Look at Figures 2.21 and 2.22. You can see that the formation of the inversion loop produces maximum homologous regions to be paired up. In pericentric inversions the inversion loop contains the centromere and in paracentric inversion the centromere is outside the inversion loop. Crossing over outside the inversion loop will give rise to normal chromosomes and inversion chromosomes. A crossover within the inversion loop, however, produces two non-recombinants (one normal and one inverted) and two recombinants (that contain deletion and duplication). These recombinants will contain duplication of certain genes along with deletion of other genes.

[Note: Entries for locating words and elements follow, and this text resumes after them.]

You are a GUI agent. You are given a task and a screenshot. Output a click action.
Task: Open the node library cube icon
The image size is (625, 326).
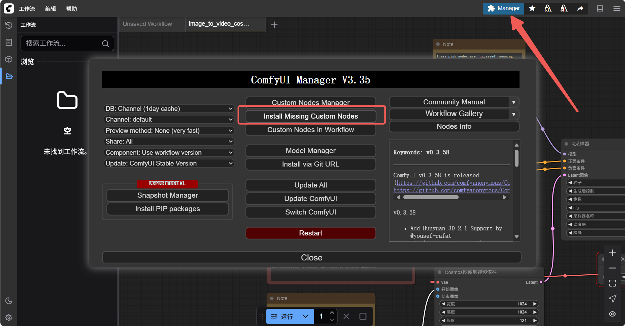pos(9,59)
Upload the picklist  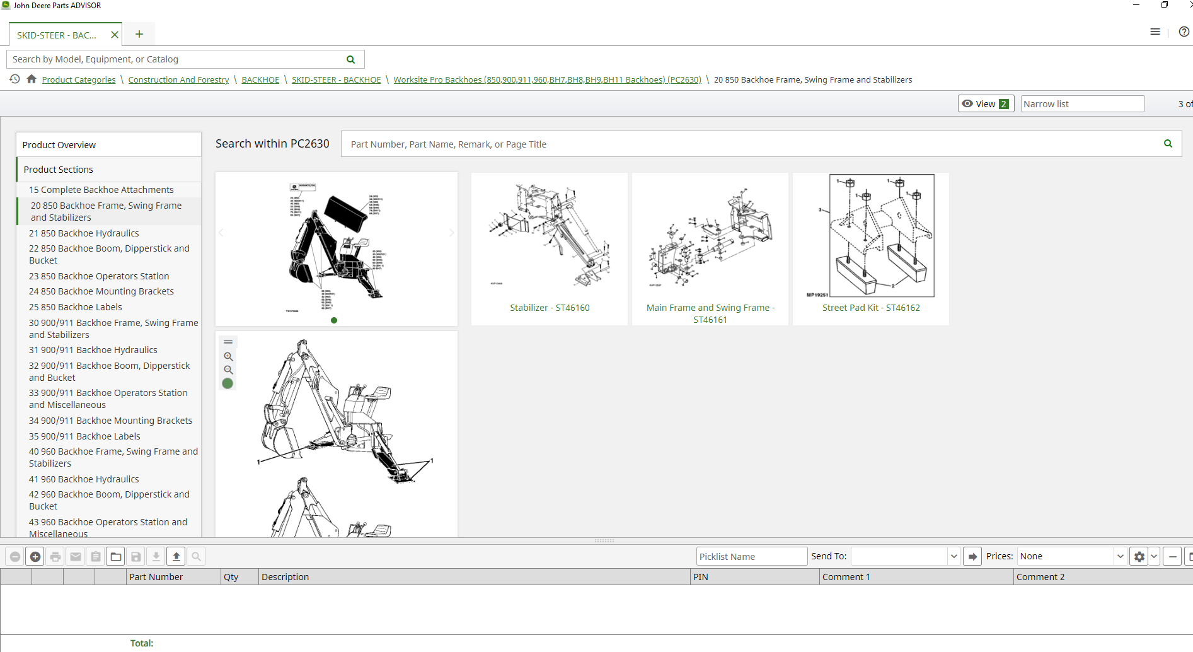coord(176,556)
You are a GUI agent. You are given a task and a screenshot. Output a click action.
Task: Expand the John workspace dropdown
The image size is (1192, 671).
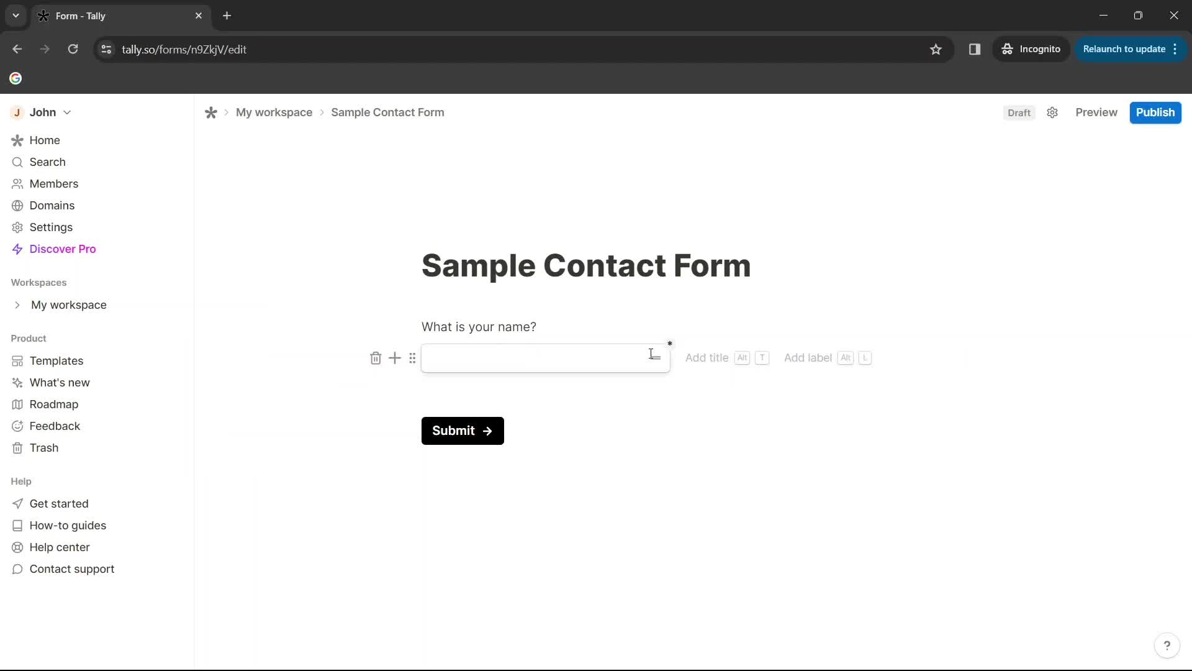pos(68,112)
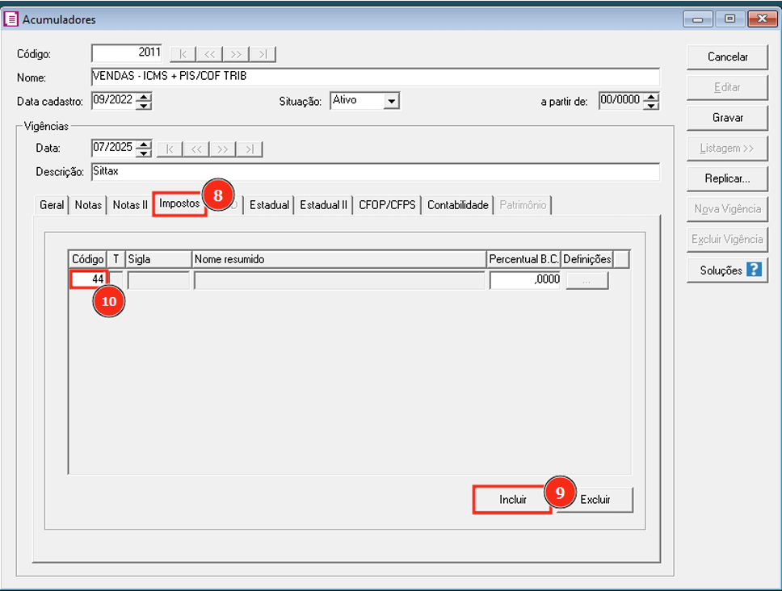
Task: Click the Percentual B.C. field
Action: point(524,280)
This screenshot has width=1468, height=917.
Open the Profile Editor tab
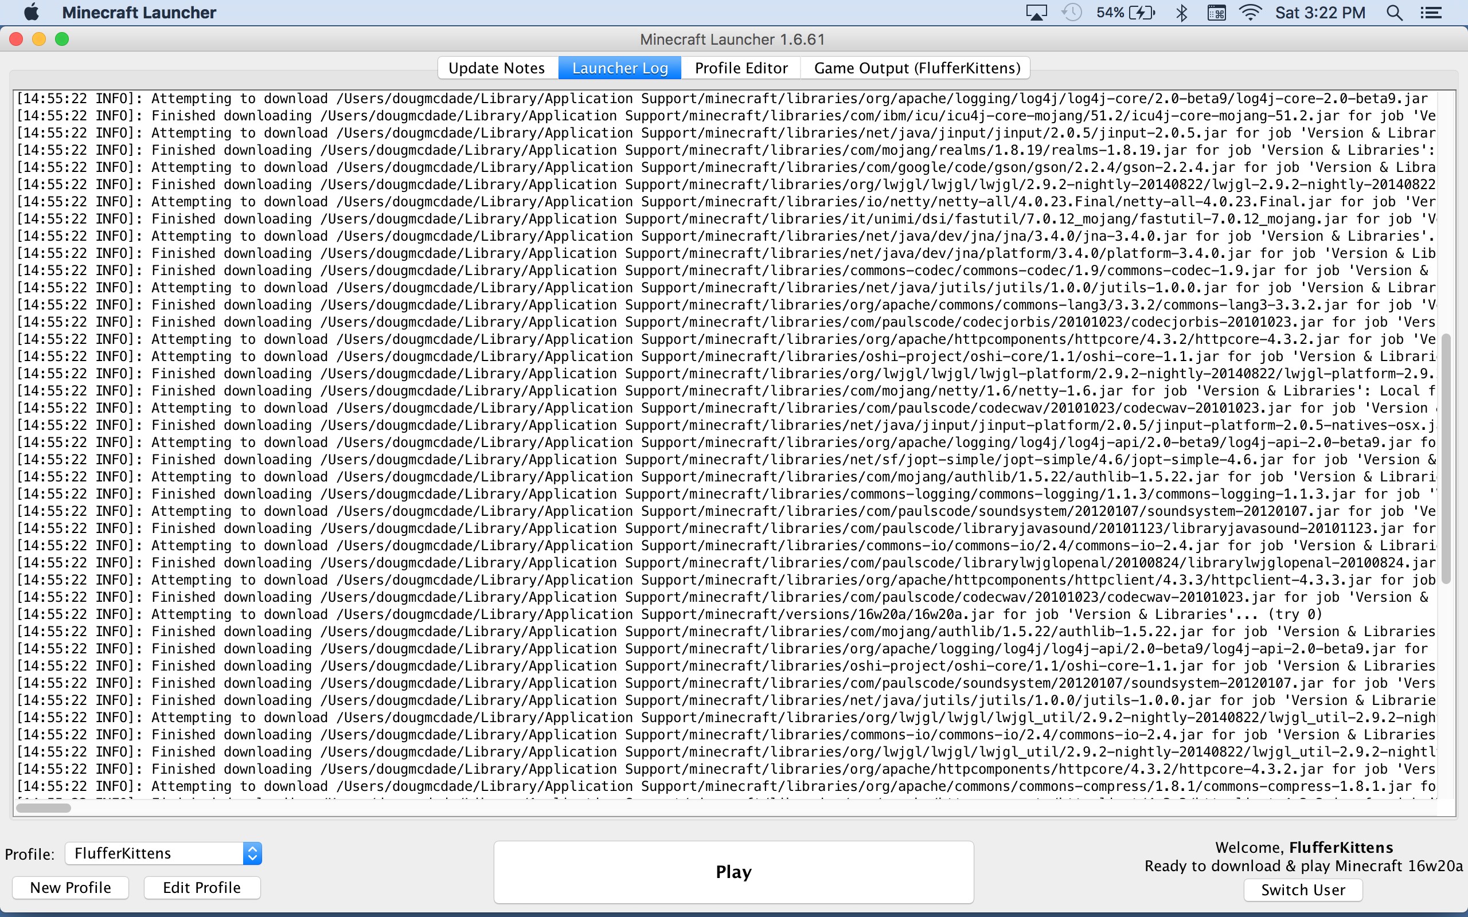tap(741, 68)
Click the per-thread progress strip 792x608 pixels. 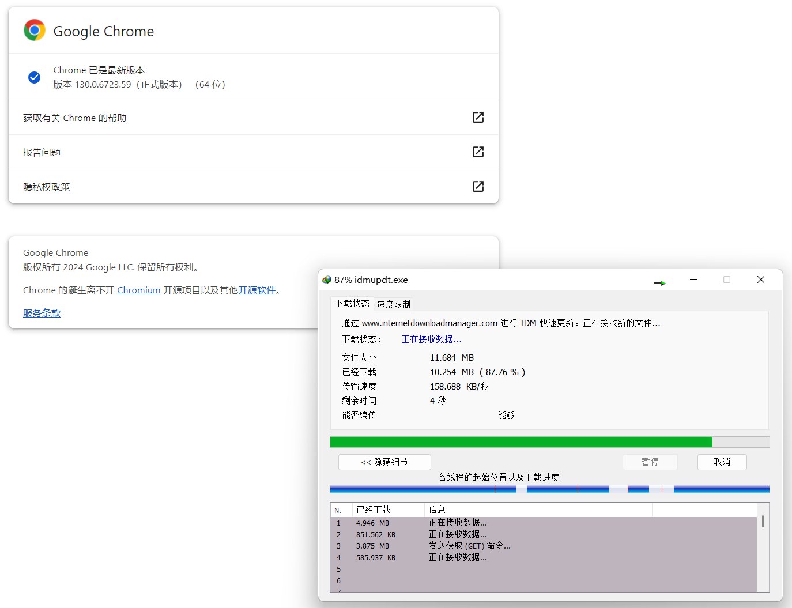[x=549, y=488]
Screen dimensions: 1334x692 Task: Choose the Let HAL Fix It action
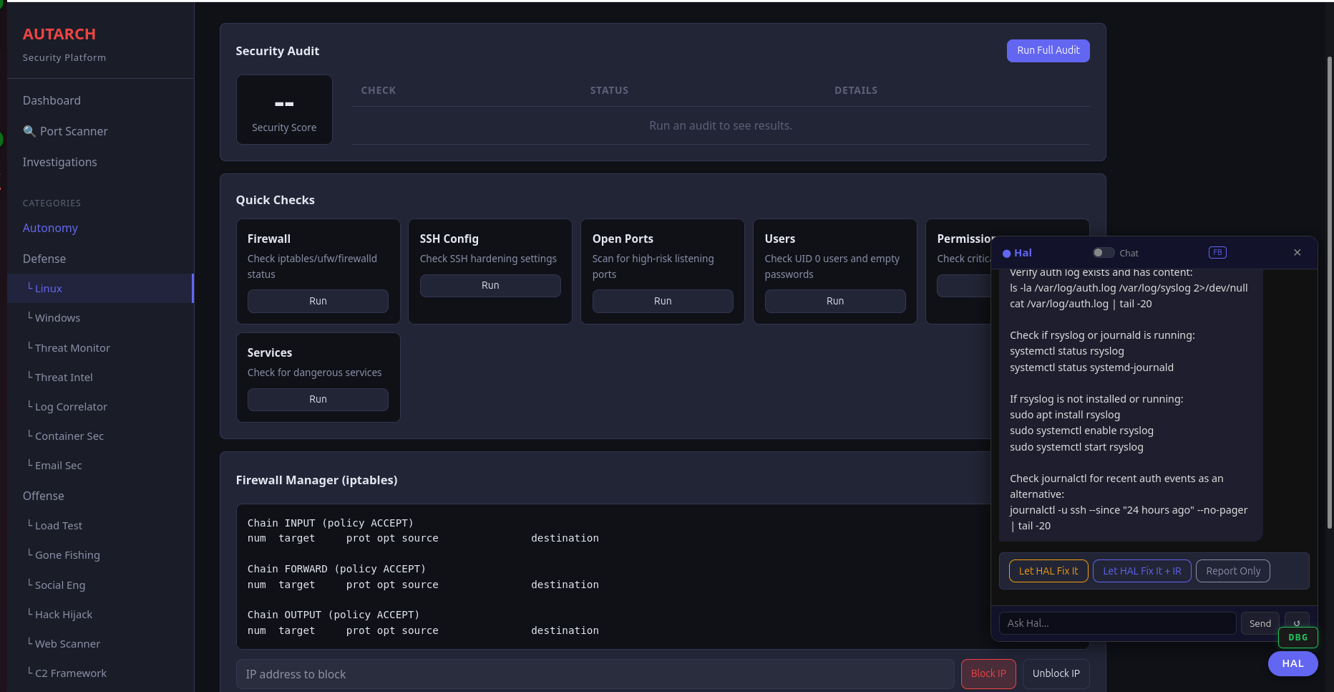click(x=1048, y=570)
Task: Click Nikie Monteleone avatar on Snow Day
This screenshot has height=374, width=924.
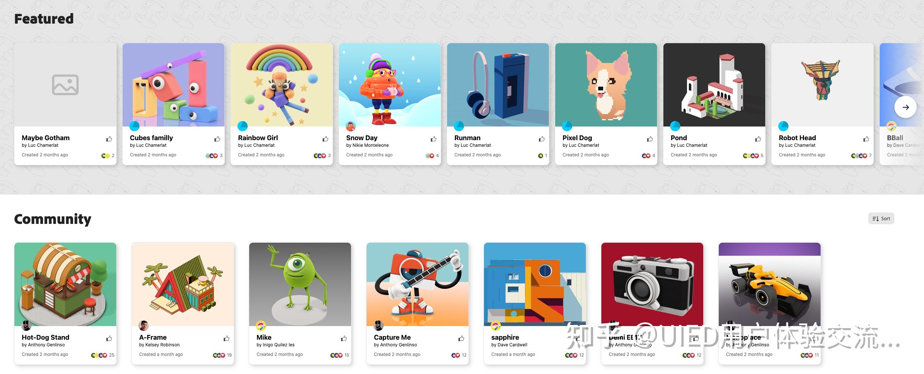Action: click(350, 126)
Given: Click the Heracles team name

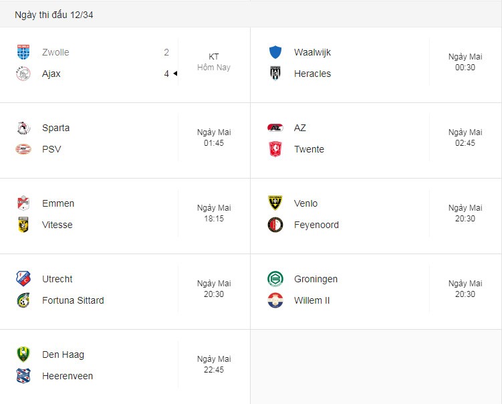Looking at the screenshot, I should pyautogui.click(x=312, y=74).
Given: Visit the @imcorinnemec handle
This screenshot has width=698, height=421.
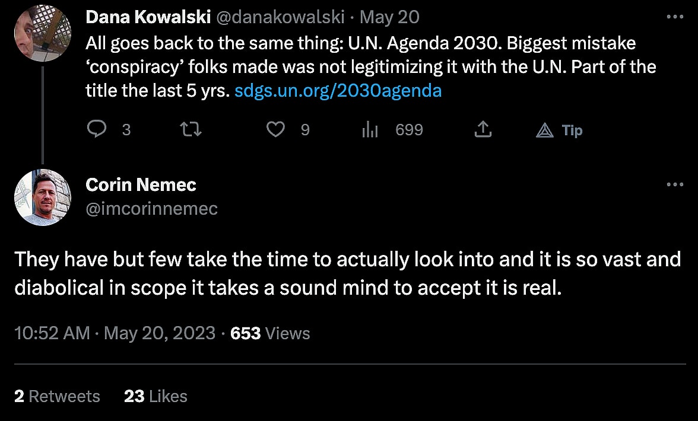Looking at the screenshot, I should pyautogui.click(x=151, y=208).
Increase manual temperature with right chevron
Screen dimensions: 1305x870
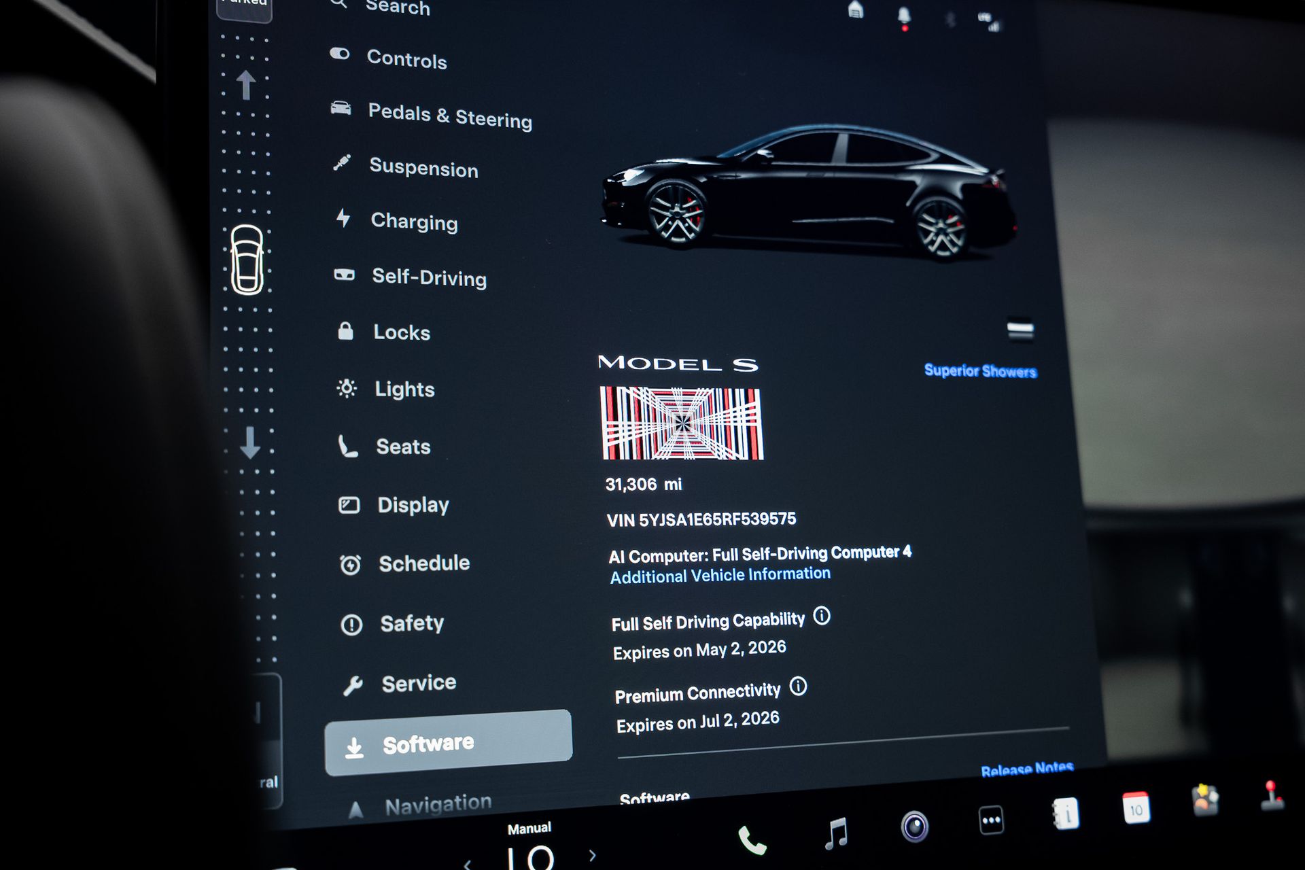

In pericentric inversions the deleted and duplicated segments do not involve the centromere; hence four types of gametes will be produced. Two of these will contain the aberrations; depending on the extent of the aberration it may or may not be compatible with survival. In paracentric inversions the deleted and duplicated segments involve the centromere, hence we get one dicentric (containing two centromeres) and one acentric (containing no centromere) chromosome as recombinants. The dicentric chromosome forms a dicentric bridge during anaphase and thus arrests cell division (does not produce a gamete). The acentric chromosome is lost during division and thus doesn’t produce any viable gamete. Hence, only two types of gametes are produced from such individuals – one normal and one containing the inversion. These offspring will have normal phenotype because the inversion itself is a balanced rearrangement. Hence, the inversion itself will tend to persist in the population.

Sample Questions

• 1) What are the structural chromosomal aberrations, give a note with examples?
• 2) Give an account of common genetic syndromes caused by aneuploidy.
• 3) Describe the phenomenon of Genetic Imprinting
• 4) Write short notes on Non-disjunction and translocations?